### Directions
The required result is an exact copy of every line from the one with "Task: Focus the Мемлекеттік тілде атауы field" through the last line below, with the pictures left out.

[Collected data entries]
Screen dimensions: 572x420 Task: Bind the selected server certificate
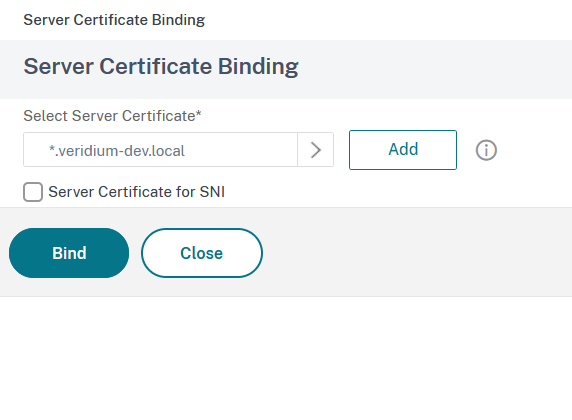69,253
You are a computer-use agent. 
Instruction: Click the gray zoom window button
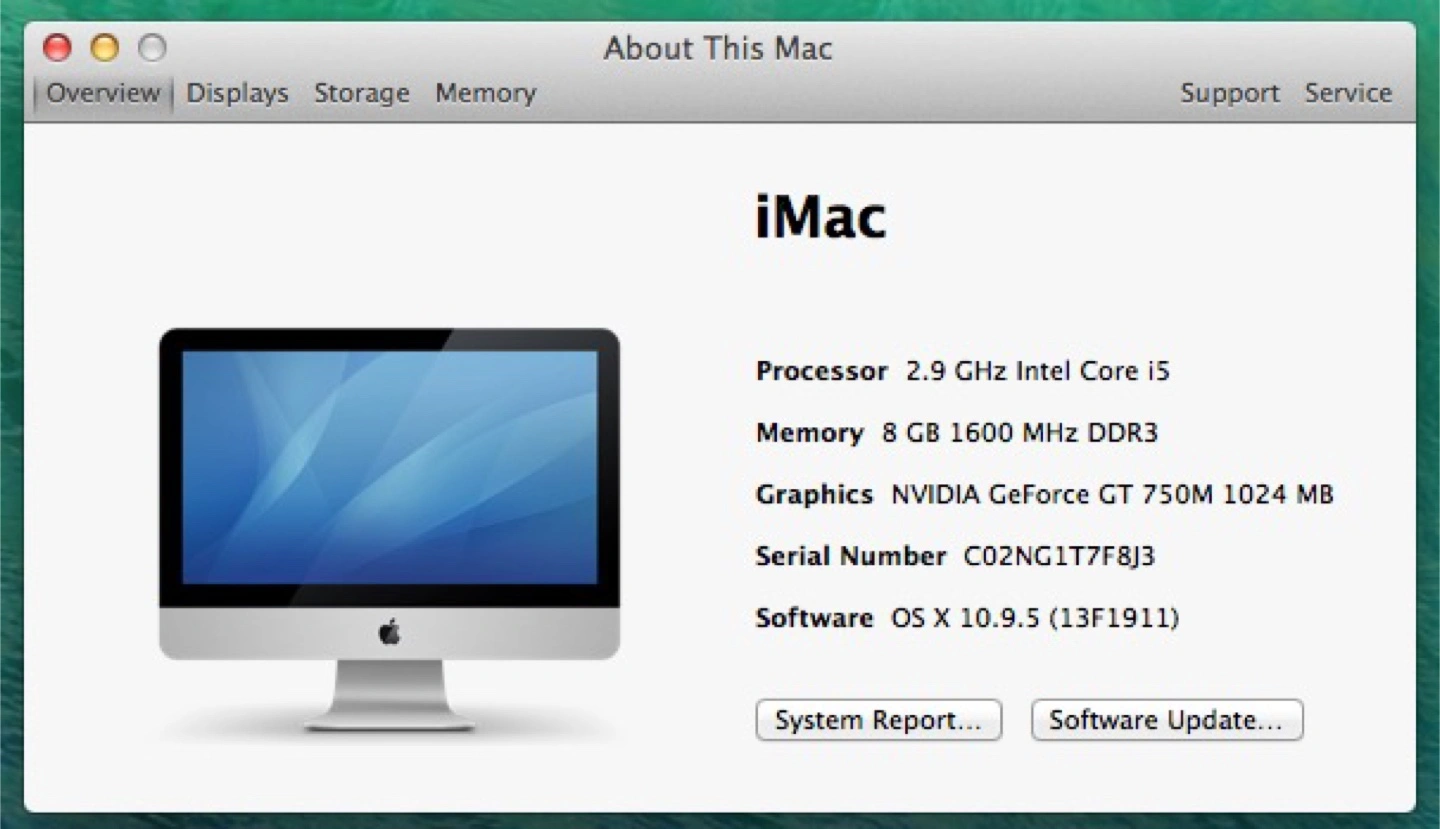pos(152,47)
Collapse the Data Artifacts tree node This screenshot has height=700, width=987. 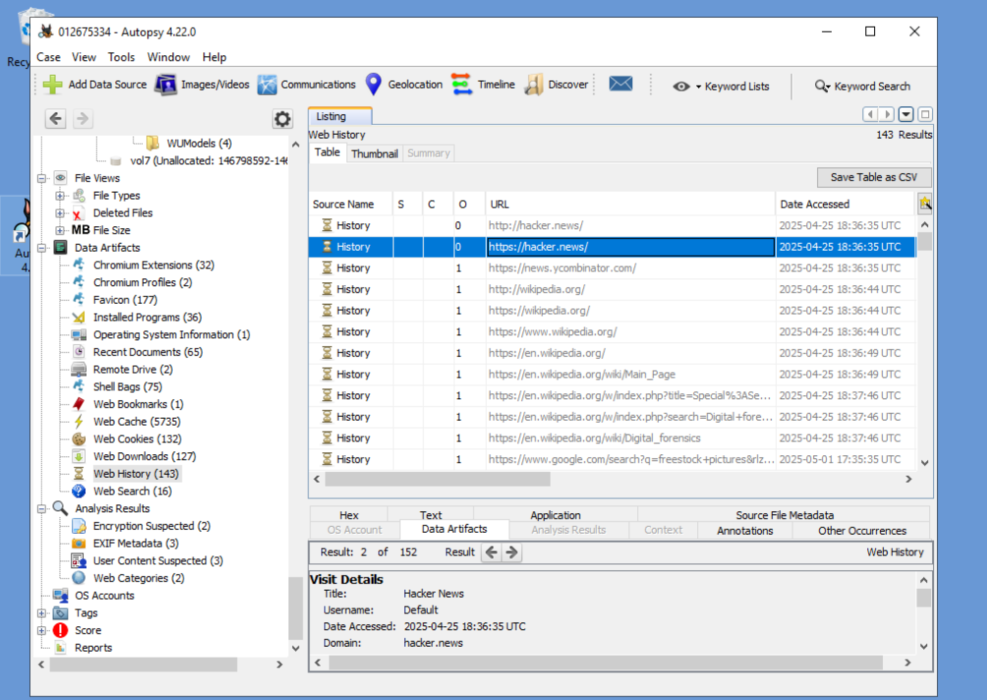point(42,248)
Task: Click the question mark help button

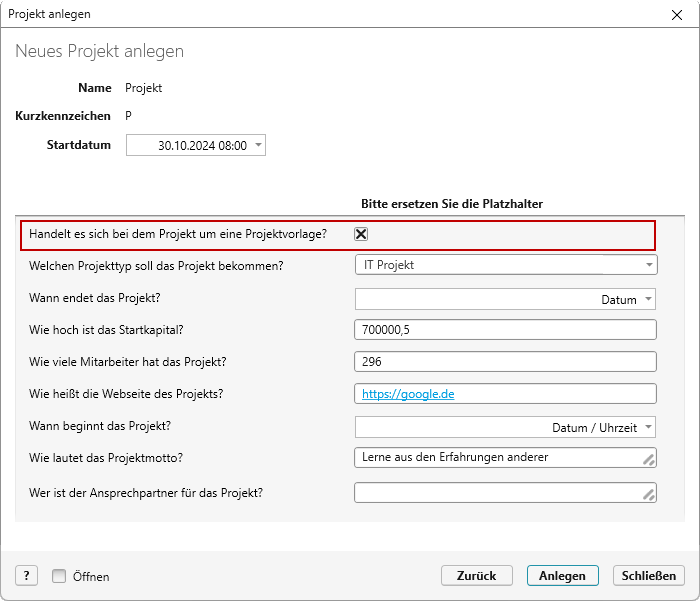Action: [x=26, y=576]
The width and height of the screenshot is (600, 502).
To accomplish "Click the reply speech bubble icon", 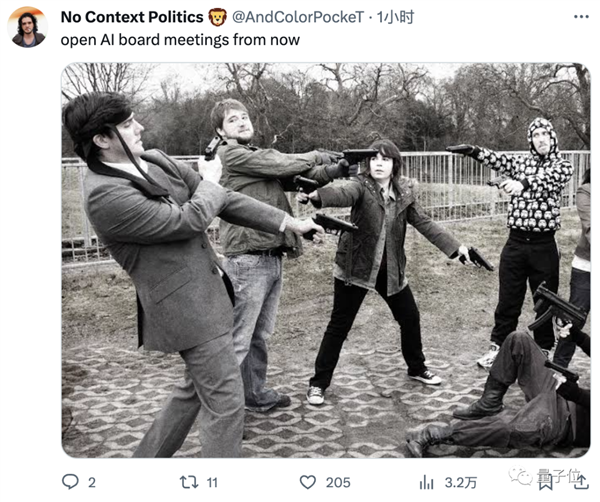I will (x=70, y=482).
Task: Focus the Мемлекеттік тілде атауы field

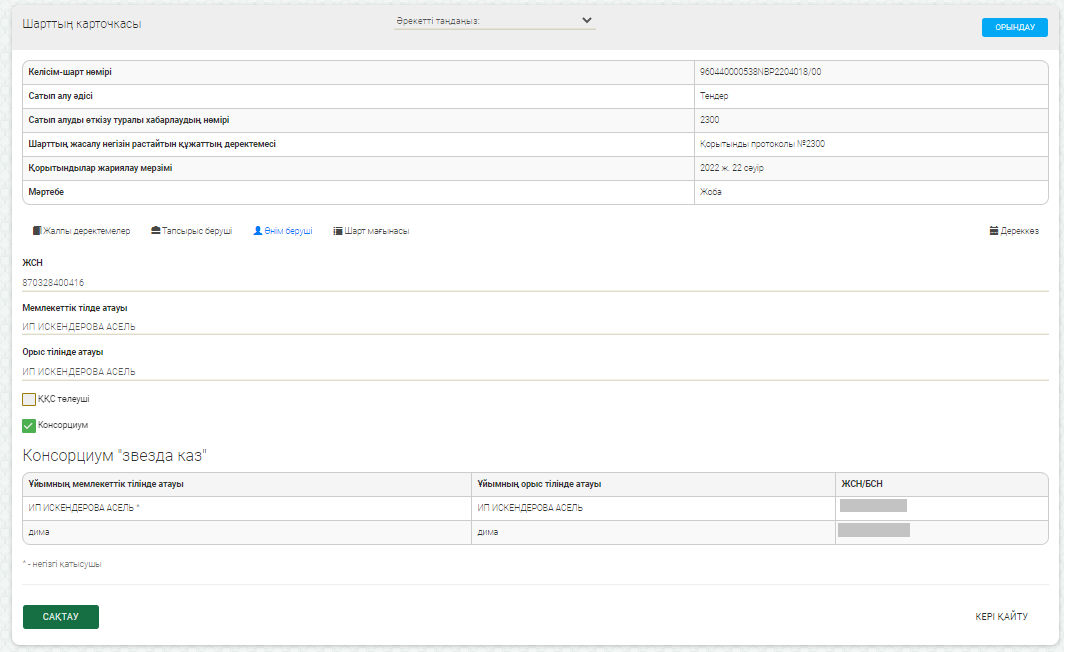Action: tap(534, 327)
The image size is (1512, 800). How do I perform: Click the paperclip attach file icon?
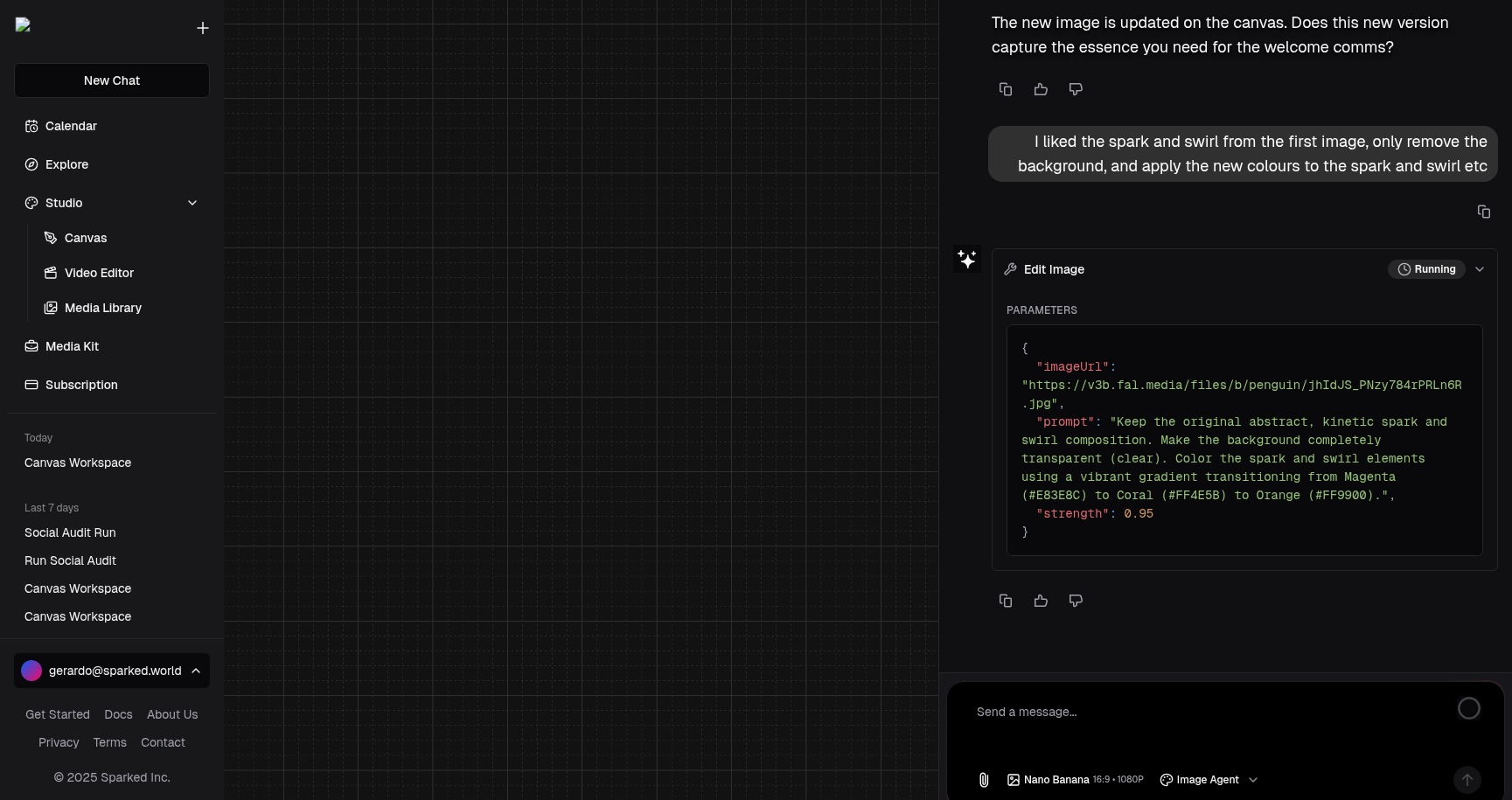click(x=984, y=780)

### Exercise output
Task: Focus the Мемлекеттік тілде атауы field

Action: tap(534, 327)
The image size is (1512, 800). How do I perform: Click the paperclip attach file icon?
click(x=984, y=780)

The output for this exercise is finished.